山本七平は、日本人は宗教を薬と思って、都合の良い部分だけを抜き出し、ある部分は受け入れない、と書いていた。

私はそれを当然だと思うし、そうでない状況がイマイチ想像できない。

釈さんのこの本は宗教と薬の関係に触れ、また、私が「獣の奏者」で疑問に思った、長い間、ある考えを無害に伝えるにはどうしたらよいのか、の一形態としての宗教も論ずる。

不干斎ハビアン―神も仏も棄てた宗教者 (新潮選書)

不干斎ハビアン―神も仏も棄てた宗教者 (新潮選書)

不干斎ハビアン1565年生まれ?仏教、儒教道教神道キリスト教を比較し論じた「妙貞問答」を記す。

キリスト教徒であったが、棄教する。

戦後もさまざまな人物が彼のことを取り上げている。

私は山本七平経由である。

山本七平批判を読んでみたくて釈さんの本を手に取った。

釈さんは、さまざまな人物のハビアン像を批判していく。

山本のハビアン=日本教の原型説にはハビアンが日本の宗教で大切な祖先崇拝の念が薄いことをあげ違うのではないか、むしろ、日本人に限らず「現代人の宗教性」のある典型に近接しているとする。

「宗教教団の信者になったりする気はないが、宗教性を渇望する」[さまざまな宗教を自分にとって必要な情報を抽出して個人的に構築する」点をアメリカ人の宗教学者ロバート・ベーラーは「宗教的個人主義」あるいは「個人宗教」と呼び、日本人だけの傾向ではない。

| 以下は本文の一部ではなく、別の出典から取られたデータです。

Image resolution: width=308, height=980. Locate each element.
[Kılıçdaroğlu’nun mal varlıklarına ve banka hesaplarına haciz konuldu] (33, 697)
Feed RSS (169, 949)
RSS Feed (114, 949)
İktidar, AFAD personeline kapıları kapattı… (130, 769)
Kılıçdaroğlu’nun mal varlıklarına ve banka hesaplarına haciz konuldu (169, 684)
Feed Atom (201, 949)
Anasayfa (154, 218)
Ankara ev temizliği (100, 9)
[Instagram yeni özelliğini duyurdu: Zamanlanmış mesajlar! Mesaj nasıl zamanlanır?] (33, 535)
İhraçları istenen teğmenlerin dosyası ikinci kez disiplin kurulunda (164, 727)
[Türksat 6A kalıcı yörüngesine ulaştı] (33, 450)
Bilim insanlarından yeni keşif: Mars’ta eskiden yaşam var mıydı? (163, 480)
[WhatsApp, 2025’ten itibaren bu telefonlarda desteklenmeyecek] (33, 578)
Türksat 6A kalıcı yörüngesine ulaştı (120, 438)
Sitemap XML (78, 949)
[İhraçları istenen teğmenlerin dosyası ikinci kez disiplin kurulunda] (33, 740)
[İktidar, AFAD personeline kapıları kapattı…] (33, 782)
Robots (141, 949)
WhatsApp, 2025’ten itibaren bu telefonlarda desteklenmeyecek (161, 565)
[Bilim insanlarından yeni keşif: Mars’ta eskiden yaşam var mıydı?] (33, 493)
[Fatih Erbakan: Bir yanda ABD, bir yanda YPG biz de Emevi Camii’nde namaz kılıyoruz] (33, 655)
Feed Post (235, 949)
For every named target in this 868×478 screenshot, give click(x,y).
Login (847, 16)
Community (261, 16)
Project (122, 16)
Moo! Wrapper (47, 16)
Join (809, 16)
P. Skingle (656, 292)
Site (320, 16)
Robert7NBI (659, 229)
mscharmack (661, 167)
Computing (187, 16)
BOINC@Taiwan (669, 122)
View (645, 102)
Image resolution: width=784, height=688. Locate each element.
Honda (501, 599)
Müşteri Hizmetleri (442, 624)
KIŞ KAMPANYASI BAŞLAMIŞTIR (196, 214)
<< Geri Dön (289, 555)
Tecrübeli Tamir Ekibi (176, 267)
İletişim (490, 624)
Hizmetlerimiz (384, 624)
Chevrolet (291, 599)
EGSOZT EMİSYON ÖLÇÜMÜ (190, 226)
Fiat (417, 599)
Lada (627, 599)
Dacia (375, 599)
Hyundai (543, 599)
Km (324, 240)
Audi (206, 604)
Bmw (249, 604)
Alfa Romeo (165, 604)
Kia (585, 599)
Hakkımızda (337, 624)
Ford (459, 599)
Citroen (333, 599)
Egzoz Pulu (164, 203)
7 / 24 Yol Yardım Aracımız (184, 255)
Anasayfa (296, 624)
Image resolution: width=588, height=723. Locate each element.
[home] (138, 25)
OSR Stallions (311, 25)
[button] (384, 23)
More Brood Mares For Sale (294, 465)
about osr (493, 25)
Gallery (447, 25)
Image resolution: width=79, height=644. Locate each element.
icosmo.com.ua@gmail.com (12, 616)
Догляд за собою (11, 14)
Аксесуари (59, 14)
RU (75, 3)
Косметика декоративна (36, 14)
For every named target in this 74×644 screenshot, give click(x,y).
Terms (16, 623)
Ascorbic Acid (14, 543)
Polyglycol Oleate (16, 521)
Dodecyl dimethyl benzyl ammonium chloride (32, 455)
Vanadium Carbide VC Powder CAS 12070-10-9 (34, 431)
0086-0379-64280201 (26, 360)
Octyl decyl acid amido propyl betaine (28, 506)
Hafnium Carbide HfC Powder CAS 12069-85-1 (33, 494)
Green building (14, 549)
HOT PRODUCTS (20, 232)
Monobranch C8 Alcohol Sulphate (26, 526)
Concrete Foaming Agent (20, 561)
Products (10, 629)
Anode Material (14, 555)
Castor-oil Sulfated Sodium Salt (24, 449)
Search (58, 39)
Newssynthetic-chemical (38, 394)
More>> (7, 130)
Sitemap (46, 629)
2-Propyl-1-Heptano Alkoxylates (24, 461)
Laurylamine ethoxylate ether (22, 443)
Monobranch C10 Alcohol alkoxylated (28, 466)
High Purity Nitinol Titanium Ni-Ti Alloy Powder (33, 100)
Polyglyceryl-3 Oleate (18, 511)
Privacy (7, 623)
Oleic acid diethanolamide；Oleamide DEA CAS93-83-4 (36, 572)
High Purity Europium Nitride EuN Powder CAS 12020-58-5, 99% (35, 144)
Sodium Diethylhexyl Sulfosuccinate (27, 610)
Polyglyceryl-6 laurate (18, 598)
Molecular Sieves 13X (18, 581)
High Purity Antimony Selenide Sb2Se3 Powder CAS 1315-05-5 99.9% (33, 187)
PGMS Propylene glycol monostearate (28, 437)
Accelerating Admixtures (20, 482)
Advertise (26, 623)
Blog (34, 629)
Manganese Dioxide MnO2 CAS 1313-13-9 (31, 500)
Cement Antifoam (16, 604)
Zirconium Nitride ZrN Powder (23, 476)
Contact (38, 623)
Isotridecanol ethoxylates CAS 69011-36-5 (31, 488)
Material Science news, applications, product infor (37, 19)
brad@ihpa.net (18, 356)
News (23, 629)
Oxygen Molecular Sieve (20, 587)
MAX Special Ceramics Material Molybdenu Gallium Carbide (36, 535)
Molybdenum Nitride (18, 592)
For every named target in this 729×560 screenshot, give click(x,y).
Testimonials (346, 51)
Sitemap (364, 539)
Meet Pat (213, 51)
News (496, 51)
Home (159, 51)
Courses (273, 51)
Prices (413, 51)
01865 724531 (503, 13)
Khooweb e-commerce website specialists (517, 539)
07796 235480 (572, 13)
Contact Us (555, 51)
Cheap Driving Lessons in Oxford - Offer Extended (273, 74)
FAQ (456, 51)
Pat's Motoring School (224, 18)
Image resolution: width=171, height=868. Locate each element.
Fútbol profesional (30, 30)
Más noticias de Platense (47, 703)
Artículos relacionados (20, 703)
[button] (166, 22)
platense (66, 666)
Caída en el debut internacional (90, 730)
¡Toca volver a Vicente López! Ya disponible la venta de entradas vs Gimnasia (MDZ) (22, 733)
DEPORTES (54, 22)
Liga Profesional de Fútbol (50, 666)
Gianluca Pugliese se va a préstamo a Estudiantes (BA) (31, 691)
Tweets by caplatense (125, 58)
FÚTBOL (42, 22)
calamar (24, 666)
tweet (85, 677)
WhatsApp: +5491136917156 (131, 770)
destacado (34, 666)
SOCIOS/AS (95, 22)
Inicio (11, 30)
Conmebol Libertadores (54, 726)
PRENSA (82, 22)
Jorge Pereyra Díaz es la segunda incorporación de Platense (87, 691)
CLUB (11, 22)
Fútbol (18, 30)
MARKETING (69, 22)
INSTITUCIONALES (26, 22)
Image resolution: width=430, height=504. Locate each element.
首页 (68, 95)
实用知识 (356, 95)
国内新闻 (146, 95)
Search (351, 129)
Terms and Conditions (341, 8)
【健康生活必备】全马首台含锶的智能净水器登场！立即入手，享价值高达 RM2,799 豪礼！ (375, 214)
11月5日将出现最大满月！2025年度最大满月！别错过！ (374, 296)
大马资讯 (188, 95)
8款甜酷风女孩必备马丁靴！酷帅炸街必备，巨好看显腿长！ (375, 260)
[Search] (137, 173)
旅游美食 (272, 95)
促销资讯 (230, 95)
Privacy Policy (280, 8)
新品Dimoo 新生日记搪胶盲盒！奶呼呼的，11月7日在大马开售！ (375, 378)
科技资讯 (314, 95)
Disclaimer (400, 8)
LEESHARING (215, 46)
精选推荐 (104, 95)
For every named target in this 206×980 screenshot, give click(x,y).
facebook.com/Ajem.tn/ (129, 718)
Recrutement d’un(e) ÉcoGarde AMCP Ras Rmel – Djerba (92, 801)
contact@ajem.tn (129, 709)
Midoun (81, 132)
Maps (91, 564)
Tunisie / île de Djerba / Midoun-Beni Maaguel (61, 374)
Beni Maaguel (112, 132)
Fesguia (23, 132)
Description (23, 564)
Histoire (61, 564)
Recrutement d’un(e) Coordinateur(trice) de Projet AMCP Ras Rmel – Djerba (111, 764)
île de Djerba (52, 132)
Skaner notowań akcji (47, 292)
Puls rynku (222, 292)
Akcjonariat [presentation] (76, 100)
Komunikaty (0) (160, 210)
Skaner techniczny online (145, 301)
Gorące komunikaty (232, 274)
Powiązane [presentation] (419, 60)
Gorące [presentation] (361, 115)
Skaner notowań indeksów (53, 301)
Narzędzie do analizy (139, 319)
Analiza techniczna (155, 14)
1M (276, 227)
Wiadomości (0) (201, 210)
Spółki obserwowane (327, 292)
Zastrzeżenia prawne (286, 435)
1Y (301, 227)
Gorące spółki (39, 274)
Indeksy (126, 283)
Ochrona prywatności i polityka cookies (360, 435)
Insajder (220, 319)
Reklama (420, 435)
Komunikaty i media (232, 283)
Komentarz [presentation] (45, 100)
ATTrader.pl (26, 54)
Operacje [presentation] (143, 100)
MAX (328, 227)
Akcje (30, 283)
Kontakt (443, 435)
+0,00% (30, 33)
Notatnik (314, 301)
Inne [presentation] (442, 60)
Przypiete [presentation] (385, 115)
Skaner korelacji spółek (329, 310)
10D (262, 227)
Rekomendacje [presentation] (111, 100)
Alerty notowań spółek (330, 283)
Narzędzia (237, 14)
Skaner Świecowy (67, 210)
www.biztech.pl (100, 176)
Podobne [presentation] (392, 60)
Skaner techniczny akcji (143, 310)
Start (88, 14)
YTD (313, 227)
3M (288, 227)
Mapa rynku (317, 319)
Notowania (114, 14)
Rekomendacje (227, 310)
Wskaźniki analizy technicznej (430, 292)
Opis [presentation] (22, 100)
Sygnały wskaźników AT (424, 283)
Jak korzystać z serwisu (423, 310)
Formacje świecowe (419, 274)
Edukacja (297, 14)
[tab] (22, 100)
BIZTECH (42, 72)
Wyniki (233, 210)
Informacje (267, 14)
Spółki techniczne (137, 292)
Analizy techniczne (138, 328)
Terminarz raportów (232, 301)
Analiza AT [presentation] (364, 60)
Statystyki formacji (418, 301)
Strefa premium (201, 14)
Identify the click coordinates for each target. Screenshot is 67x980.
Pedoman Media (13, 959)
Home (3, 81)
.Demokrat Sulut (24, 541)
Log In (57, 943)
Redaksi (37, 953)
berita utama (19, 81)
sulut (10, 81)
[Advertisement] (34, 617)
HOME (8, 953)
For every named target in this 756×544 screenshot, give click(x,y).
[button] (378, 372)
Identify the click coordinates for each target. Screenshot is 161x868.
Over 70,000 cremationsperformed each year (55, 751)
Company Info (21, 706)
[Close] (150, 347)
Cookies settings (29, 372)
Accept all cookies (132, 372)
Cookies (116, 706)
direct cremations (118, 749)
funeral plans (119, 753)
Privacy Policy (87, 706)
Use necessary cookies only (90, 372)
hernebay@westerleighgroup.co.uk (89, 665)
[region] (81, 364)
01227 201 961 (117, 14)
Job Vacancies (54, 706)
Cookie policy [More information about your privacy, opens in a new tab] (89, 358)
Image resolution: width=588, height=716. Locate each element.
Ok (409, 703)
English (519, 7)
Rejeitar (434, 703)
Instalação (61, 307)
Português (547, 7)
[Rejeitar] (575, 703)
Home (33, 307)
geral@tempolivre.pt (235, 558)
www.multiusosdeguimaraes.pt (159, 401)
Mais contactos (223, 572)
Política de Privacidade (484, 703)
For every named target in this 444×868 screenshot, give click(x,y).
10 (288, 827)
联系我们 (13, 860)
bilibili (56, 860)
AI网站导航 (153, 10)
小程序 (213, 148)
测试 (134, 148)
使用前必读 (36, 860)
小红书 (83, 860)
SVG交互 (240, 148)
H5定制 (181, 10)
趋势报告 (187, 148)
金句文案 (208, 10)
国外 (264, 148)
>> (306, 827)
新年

つまり、ハビアンは古今東西のあるタイプの人格である。ドーン!

ま、釈さんが海外滞在の経験があるのなら認めるにはやぶかさではないが、と保留しておこう。


ただ、宗教体系から自分の都合の良い部分だけを活用するのは、各教団宗教体系は反社会的反人道的方向へ突っ走らないように体系や教義の随所にストッパーやリミッターがかかっている。つまみ食いは危険、と。

獣の奏者」のエリンは体系から切り離されていて、体系を作ろうという発想はなかった。

私はこれがすっげー日本的ではないかと思ったのだが。

最後、王獣飼育の知識は解放されたのだっけ、抹消されたのだっけ?

言い方は悪いけど、釈さんの意見を汲むとと選ばれた人だけに伝えるというのが無難だったのだはないかと結論が出た。


最後の章で岸本英夫、井上円了など面白そうな人物が紹介されていた。10年後チェックしようっと。

最後の章は、なぜキリスト教でなくてはいけなかったのか、なぜ仏教でなくてはいけなかったのかという疑問があり、宗教者にとってのハビアン像の結論がまた書かれているのだが、なかなか実感がこもっているように思われた。